Currently NASA’s Jet Propulsion Lab’s Sentry system lists only one NEO with a non-zero Torino Scale rating. 2007 VK 184 has a Torino Scale rating of one, but the earliest possible collision date is in June 2048, so we don’t have to start worrying just yet.

The Trestle

The Trestle (or more formally the Air Force Weapons Lab Transmission-Line Aircraft Simulator) is a unique structure built by the US government in the Albuquerque desert and which was used to test aircraft’s resilience against the electromagnetic pulses created by nuclear weapons.

trestle

The Trestle is three hundred metres long and nearly two hundred metres tall and made entirely from wood and glue. The presence of any metal would distort readings from EMP testing and therefore The Trestle does not even use metal nails or braces. It was built from more than fifteen thousand cubic metres of Douglas Fir and Southern Yellow Pine and was strong enough to support the weight of a fully loaded two hundred tonne B-52 Stratofortress strategic bomber.

trestle1

Source

The Trestle was equipped with a two hundred gigawatt, ten megavolt Marx generator and was used to test bomber, fighter and transport aircraft and even long-range missiles. The Trestle programme was shut down in 1991 when computer simulations became good enough to simulate the effects of EMPs and the dried-out, creosote-soaked wood now poses a serious fire hazard.

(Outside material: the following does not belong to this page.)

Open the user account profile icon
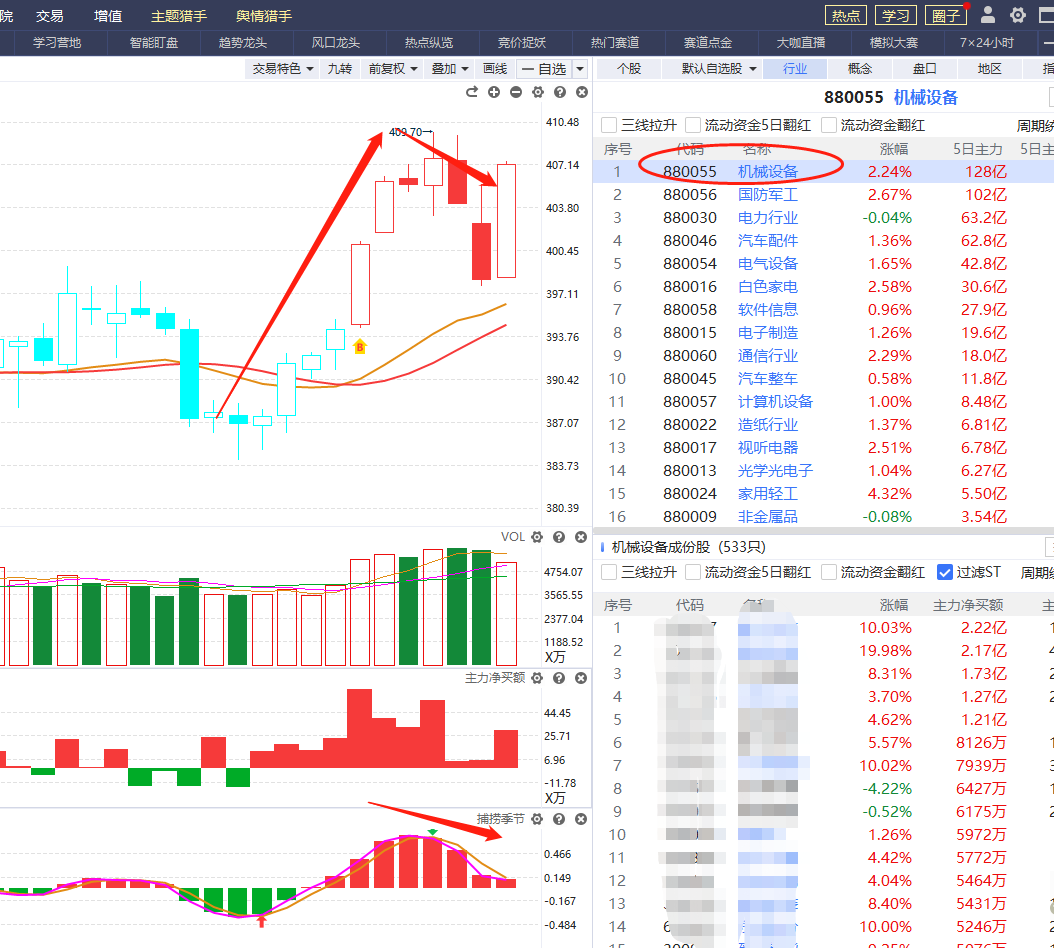Image resolution: width=1054 pixels, height=948 pixels. (x=988, y=15)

Efforts are being made to have the Trestle site declared a National Historic Landmark, but these efforts are being hampered by the fact that The Trestle is located on Kirtland Air Force Base. Kirtland houses a number of Top Secret units such as the US Air Force Nuclear Weapons Centre, the 498th Nuclear Systems Wing and the Air Force Research Laboratory and therefore access to the site is highly restricted.

Leap smear

For reasons I have discussed before it is occasionally necessary to add* a leap second to the time, in order to keep the time on Earth in line with Earth’s inconsistent rotation.

Many systems require an accurate time to function correctly and the addition of a leap second can cause these systems to malfunction. In June 2012 the addition of a leap second caused a number of major websites such as Reddit, FourSquare, Yelp, LinkedIn, Gawker and StumbleUpon to malfunction and crash, but Google came up with a unique workaround – the Leap Smear – that prevented this from happening.

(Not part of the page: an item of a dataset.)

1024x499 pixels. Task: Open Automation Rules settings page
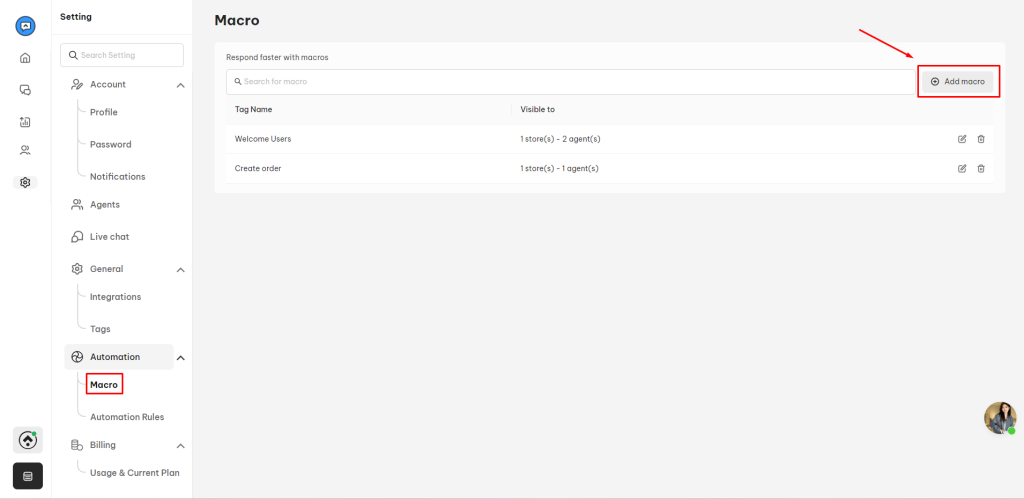pyautogui.click(x=127, y=417)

Google, like many others, uses the Network Time Protocol (NTP), to synchronise time across a network.† In order to cope with the leap second problem they configured their NTP servers to gradually add a small fraction of a second over a long period of time (in this case one day) so that at the end of this period their NTP servers’ time would have caught up with the adjusted time.

Google used the following algorithm:

t \left(\textnormal{Google}\right) = t + gain \left( 1 -cos \left( \pi \left( \frac{t}{window} \right) \right) \right)

Where t(Google) is the time according to Google’s NTP servers; t is the actual UTC time; gain is the desired amount of gain time (in this case one second); and window is the time over which this gain should happen (in this case twenty-four hours).

The effect of using the cosine function is such that the time offset is small at first (in the first hour only four milliseconds are added) and gradually increases (to sixty-five milliseconds per hour at most) before decreasing again towards the end of the window.

leap-smear-offset

This prevented servers and devices connected to Google’s NTP servers from “noticing” that something was wrong and applying their own corrections.

As they say in their blog post,

The leap smear is talked about internally in the Site Reliability Engineering group as one of our coolest workarounds, that took a lot of experimentation and verification, but paid off by ultimately saving us massive amounts of time and energy in inspecting and refactoring code. It meant that we didn’t have to sweep our entire (large) codebase, and Google engineers developing code don’t have to worry about leap seconds.

I wouldn’t be at all surprised to see others employing Google’s Leap Smear technique in the future.

* There are also provisions to subtract a leap second, but this has never yet happened.

† The NTP does contain a “leap indicator” but Google decided to force their NTP servers not to apply this.